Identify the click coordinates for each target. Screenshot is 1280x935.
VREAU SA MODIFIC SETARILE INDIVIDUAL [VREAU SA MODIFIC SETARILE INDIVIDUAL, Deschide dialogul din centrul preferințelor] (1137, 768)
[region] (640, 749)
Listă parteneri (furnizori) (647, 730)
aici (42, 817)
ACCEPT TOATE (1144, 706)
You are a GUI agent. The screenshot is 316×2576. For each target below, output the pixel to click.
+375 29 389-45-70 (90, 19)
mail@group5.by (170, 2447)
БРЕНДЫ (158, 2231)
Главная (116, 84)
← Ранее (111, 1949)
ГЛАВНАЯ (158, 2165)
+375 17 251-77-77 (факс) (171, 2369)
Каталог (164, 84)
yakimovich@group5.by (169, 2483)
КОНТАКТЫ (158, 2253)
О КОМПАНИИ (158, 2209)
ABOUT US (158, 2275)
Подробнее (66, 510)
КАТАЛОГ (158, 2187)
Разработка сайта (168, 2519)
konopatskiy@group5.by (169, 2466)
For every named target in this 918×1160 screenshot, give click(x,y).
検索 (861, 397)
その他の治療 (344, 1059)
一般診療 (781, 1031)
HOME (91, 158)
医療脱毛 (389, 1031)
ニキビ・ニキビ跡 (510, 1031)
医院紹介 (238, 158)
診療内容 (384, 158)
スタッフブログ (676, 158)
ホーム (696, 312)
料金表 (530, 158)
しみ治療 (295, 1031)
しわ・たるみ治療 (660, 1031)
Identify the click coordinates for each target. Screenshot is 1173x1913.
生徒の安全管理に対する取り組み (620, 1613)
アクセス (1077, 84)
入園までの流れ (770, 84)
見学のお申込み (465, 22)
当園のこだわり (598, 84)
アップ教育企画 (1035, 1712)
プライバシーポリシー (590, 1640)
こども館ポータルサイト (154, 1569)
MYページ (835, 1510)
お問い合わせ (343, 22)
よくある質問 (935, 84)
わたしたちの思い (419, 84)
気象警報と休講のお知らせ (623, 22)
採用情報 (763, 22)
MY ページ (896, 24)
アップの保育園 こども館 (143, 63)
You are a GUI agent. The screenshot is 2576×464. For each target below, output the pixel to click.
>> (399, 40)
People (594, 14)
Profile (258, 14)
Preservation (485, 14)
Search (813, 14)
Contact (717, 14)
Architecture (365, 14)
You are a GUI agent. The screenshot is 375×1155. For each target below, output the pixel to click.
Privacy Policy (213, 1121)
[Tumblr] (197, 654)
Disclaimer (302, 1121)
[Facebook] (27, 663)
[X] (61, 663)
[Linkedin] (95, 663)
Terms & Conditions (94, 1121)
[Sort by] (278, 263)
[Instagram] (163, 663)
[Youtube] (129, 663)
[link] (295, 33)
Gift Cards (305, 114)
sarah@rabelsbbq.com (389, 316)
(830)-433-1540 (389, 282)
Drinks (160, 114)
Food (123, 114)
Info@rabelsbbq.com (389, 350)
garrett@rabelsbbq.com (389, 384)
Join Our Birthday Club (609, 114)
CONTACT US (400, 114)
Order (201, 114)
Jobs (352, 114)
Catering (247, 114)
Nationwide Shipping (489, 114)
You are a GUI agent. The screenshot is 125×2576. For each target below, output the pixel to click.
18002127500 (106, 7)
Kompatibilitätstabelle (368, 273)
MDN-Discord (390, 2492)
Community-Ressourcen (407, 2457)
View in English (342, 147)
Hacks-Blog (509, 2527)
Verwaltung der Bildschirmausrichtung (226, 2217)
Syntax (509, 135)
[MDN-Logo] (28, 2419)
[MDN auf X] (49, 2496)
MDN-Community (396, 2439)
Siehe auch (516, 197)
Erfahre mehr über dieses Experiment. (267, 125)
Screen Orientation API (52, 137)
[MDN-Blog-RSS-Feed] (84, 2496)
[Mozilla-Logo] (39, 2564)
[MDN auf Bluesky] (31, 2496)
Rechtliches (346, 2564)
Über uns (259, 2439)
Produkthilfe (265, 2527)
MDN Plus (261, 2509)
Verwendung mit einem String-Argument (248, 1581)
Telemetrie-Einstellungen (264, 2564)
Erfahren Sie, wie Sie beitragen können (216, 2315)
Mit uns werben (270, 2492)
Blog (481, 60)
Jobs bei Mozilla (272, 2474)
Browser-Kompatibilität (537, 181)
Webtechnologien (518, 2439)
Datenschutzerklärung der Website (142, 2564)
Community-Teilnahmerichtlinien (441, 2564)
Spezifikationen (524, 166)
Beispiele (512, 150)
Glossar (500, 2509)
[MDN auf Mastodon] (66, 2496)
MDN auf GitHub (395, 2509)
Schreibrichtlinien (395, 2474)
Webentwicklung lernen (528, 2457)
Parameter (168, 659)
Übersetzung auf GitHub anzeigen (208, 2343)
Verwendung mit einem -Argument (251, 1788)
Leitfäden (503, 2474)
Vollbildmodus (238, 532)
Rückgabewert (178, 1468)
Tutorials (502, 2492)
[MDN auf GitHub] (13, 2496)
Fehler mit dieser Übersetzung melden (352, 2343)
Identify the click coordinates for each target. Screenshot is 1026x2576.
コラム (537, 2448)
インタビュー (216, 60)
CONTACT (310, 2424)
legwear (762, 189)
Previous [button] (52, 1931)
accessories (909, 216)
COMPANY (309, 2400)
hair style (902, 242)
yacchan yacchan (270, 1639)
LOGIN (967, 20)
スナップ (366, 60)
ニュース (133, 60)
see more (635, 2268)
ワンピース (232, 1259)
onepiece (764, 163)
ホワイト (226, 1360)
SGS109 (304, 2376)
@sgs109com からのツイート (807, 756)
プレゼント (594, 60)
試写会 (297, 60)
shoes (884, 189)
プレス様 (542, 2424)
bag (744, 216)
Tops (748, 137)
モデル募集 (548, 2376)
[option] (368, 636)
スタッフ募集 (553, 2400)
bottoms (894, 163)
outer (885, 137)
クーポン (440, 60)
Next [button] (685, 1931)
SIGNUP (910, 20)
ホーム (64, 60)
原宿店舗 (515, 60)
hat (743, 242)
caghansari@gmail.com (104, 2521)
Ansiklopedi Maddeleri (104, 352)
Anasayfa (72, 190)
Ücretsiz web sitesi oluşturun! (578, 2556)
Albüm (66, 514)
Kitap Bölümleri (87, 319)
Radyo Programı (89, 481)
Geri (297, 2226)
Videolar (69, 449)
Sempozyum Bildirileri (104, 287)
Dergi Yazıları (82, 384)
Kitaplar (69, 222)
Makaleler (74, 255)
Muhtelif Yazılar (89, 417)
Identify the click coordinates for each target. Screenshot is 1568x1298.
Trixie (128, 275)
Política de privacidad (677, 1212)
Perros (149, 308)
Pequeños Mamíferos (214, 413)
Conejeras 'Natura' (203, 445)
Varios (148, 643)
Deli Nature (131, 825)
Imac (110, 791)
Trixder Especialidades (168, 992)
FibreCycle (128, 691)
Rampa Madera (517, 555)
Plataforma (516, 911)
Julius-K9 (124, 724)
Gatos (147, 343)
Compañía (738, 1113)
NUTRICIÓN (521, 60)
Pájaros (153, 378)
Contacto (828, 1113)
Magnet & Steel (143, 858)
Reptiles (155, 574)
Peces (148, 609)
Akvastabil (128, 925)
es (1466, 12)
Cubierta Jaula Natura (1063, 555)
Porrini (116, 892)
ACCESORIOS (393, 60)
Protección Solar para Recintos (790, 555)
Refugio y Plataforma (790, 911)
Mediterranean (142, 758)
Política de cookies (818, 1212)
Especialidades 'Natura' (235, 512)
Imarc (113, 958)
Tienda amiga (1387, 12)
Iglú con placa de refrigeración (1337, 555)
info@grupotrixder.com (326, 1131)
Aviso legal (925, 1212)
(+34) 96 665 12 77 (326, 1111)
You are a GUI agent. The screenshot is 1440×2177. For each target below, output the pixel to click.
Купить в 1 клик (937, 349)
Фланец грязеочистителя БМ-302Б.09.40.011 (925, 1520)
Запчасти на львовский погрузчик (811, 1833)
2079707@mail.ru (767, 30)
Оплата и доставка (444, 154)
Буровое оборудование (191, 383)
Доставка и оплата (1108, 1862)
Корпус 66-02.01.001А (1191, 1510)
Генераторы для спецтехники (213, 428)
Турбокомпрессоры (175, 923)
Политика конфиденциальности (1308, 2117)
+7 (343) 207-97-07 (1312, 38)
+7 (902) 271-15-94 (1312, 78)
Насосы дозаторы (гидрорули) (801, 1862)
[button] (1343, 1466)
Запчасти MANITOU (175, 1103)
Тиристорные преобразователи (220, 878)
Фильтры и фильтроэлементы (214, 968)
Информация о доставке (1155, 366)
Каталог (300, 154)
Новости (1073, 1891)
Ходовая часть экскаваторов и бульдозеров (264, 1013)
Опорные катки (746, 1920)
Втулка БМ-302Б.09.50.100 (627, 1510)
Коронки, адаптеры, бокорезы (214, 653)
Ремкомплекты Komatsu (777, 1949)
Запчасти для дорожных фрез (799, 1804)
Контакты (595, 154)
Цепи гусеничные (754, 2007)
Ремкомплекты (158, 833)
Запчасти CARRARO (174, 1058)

TASK DIRECTIONS >> Identify every row above that contains the string "GitHub" and copy each one in full. Matching is case-sensitive.

WRITTEN RESPONSE >>
MDN auf GitHub (395, 2509)
Übersetzung auf GitHub anzeigen (208, 2343)
[MDN auf GitHub] (13, 2496)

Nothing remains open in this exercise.